Monday, November 19, 2012

Hello old friend

It has happened!  After a year without it, we have cable again.  We have had an antenna in our bedroom, which allows us to have some major networks but that is about it for live tv.  We have had subscriptions to hulu and netflix too.  Recently I have been less and less happy with them.  So on the main tv downstairs we just could watch things streaming on the roku and upstairs stuff on the antenna.  Now we have basic cable downstairs.  It is still way less than we used to have.  No dvr, much fewer channels, only one tv with it.  So now I think we will be canceling netflix and hulu.  We are saving money by having cable.  What are the chances of that???  Ava is happy.  She regularly would tell me that she wasn't happy that we had canceled tv.  She is very happy that she can watch all of her disney shows on demand.  The funny thing is, they didn't watch a single thing that was live. 


Monday, November 12, 2012

Did you ever wonder...

Do you ever imagine a different version of your current life?  Like if you reorganized your schedule and priorities and replaced your personality and drive with something else?  I do this often.  I plan out my days with some ideal version of myself, that I would probably hate if I met on the street.  It would never work out if I tried to implement these changes.  I would lose focus just about the time the alarm clock went off.

Here is my pretend life.

Wake up at some unpleasant time in the morning, long before my kids get up.  Put my slim and toned self into cute, matching work out clothes and go out for a fast paced, easy run.  Come back and start some amazing breakfast, hop in the shower and use amazing smelling products.  Get dressed, putting on very expensive jeans that fit perfectly that I happened to get on a great sale so I get a sense of triumph while wearing them.  I will have good hair and nice make up on and a cute shirt on that isn't too much like a t-shirt but just casual enough that I don't feel bad wasting it just ithe house.  I floss my teeth.

I come downstairs to my immaculate livingroom and finish up the breakfast prep, setting the table on place mats that don't have a spot of food on them.  I walk easily into my kids room to wake them up, not worrying about stepping on a random car or Barbie shoe.  They get dressed and ready without any fighting or arguing.  We all have a delicous breakfast together.  I have already put most of the dishes in the dishwasher so it is a fast clean up. I pack Ava's lunch of all healthy, fresh foods and we are out the door with time to spare.

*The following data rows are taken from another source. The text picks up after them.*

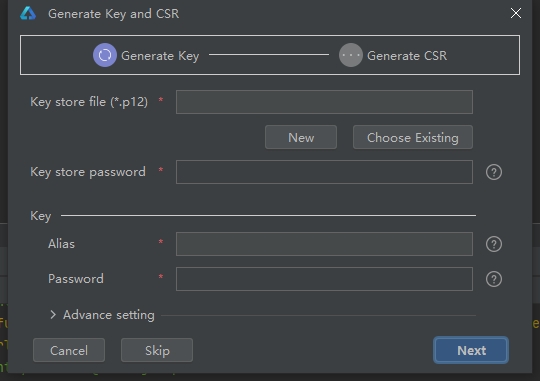Screen dimensions: 540x381
Task: Focus the key Password input field
Action: [x=324, y=279]
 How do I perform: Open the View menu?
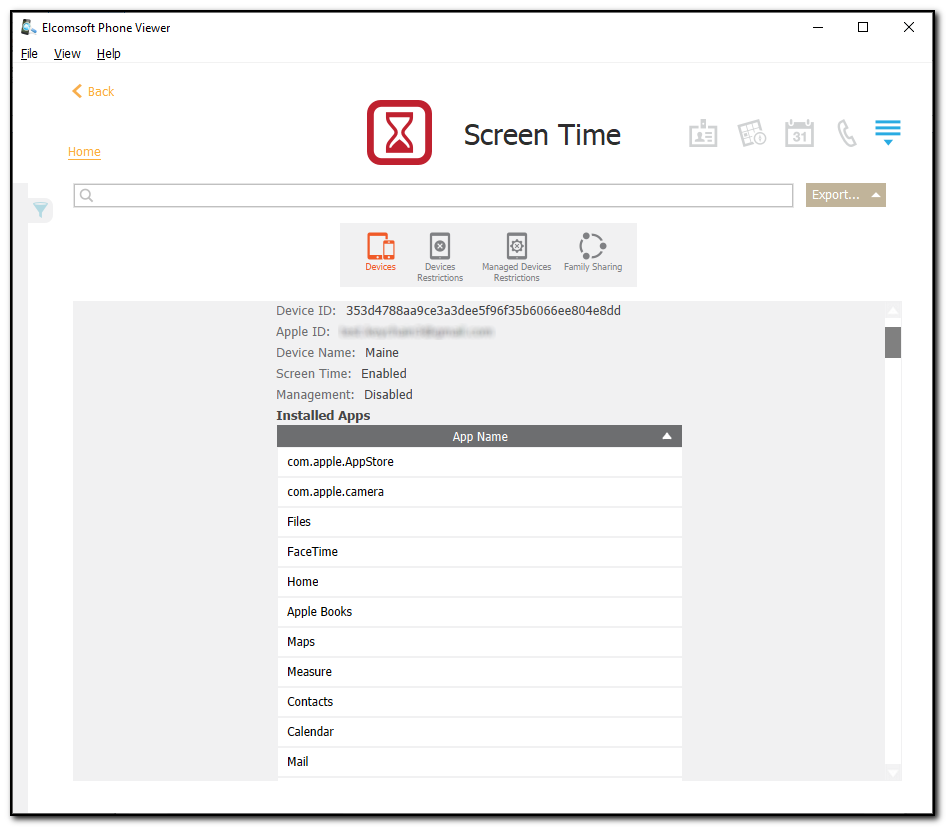66,53
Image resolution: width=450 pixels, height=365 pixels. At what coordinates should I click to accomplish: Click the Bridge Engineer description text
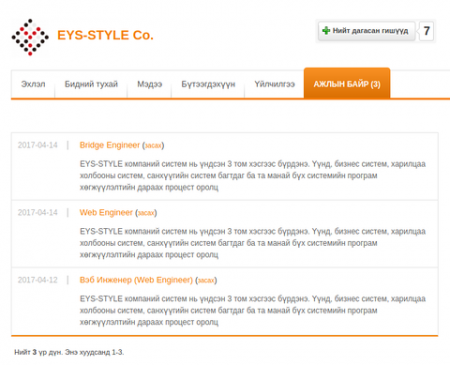tap(252, 176)
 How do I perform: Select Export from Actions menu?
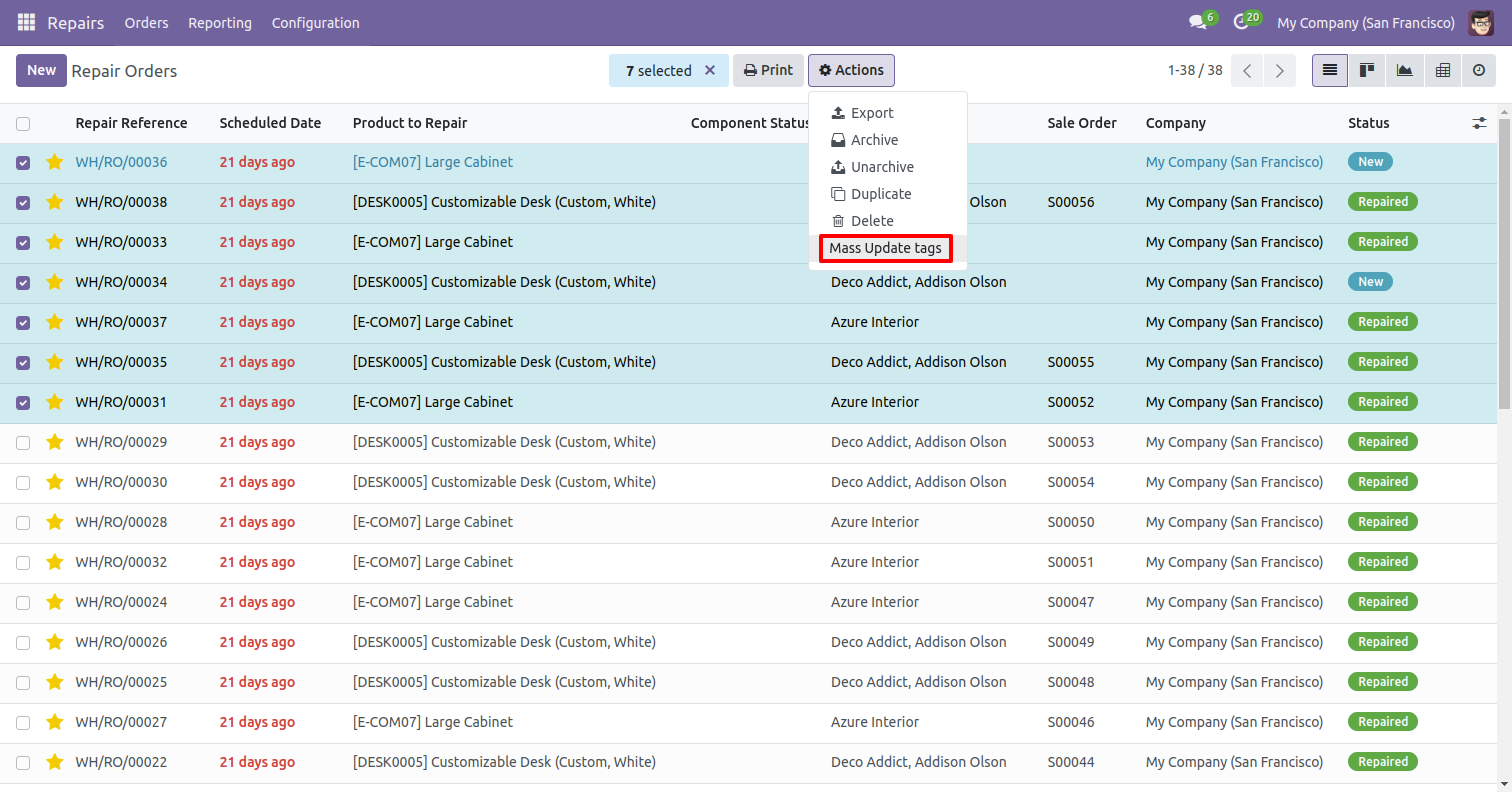coord(872,113)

I come home from drop off and spend the day not trying to undo messes, but really just doing deep cleaning tasks.  When I do laundry it is all folded and put away that same day.  I don't have bags for Goodwill laying around my house because I never put off bringing them downstairs and actually dropping them off. I play with Rhys and take him to some class at the park district.We have a delicious healthy lunch and I once again clean up the kitchen.  Rhys takes a nice quiet time, I spend it doing a Bible Study and beginning dinner prep.
I make a delicious dinner and dessert. I am always trying new recipes and we never are missing just the one key ingredient.  Ava has a nice healthy snack to come home to....

Ok.  Fantasy is over.  I just got tired making that list.  Here is my reality.  I woke up and checked my email on my phone.  I got Ava up and argued with her to get out of bed for 10 minutes.  Rhys had his coat and shoes on before Ava got int he shower.  We had cereal for breakfast in the last three clean bowls in the house.  Ava ate in her underwear because I forgot to put all of her uniforms in the dryer last night.  Ava couldn't find her shoes and kept messing with other things when she was supposed to be putting them on.  Rhys took off his coat while Ava was getting her shoes on and refused to put it back on.  We walked out the door with Rhys crying and me wearing pajamas and boots.  Ava got to school 2 minutes before it started.  I came home and did a load of laundry and dishes.  I then lost motivation and decided to browse recipes because that is productive, right? Then I wrote this post.